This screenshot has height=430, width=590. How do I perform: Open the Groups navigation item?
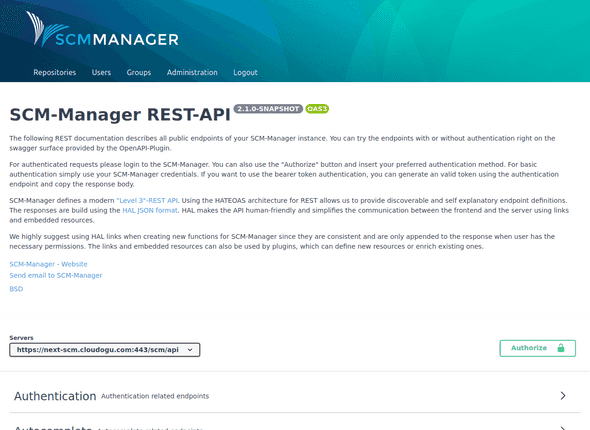point(139,72)
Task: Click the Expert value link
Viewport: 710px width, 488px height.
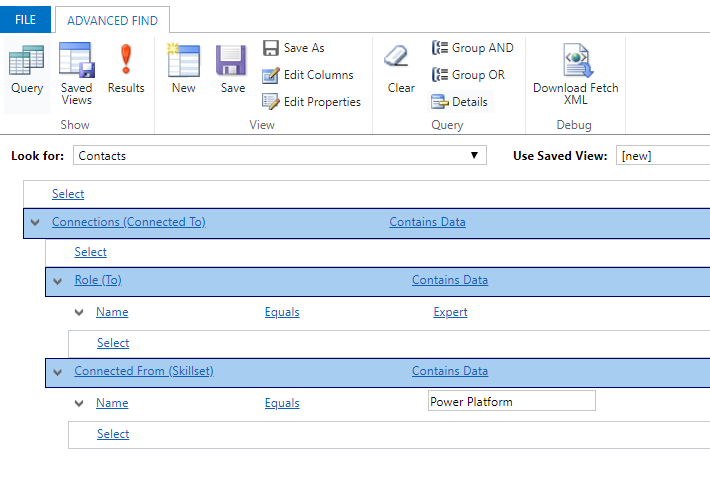Action: 450,312
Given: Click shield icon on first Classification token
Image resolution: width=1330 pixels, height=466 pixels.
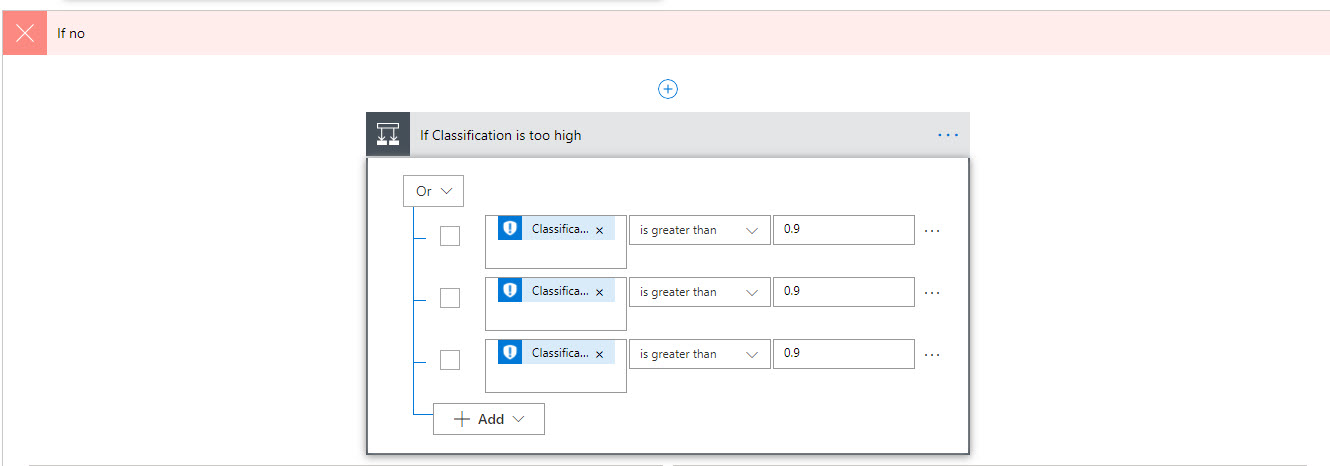Looking at the screenshot, I should (x=510, y=229).
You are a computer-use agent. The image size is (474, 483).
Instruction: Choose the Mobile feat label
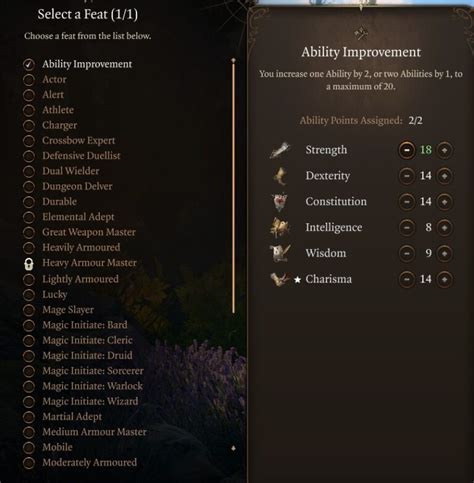coord(57,447)
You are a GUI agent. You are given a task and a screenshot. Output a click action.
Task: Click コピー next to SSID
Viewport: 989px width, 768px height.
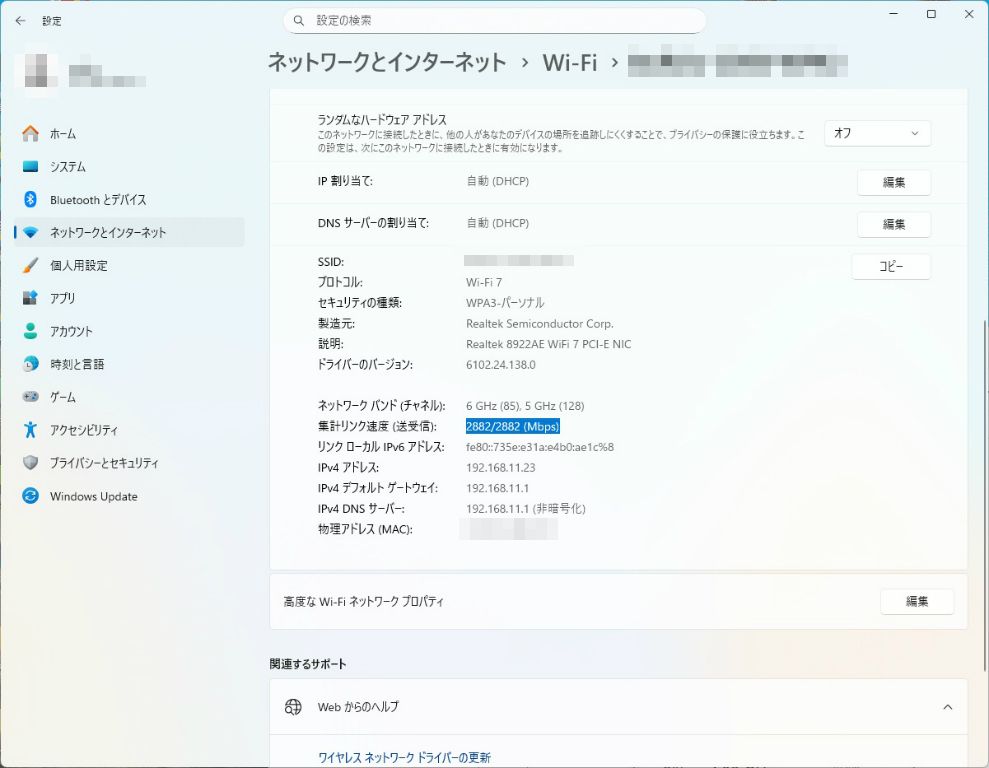(890, 266)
::::::
▸ REQUIRED WORK:
Each line from the one containing "Viewport: 710px width, 488px height." through the final line of the data must be reproduced exactly, both ends included, with no pictures in the copy.

▸ EXPECTED ANSWER:
Viewport: 710px width, 488px height.
Action: 450,312
Given: Click shield icon on first Classification token
Image resolution: width=1330 pixels, height=466 pixels.
Looking at the screenshot, I should (x=510, y=229).
You are a computer-use agent. The image size is (474, 483).
Instruction: Choose the Mobile feat label
coord(57,447)
You are a GUI agent. You are given a task and a screenshot. Output a click action.
Task: Click コピー next to SSID
Viewport: 989px width, 768px height.
(890, 266)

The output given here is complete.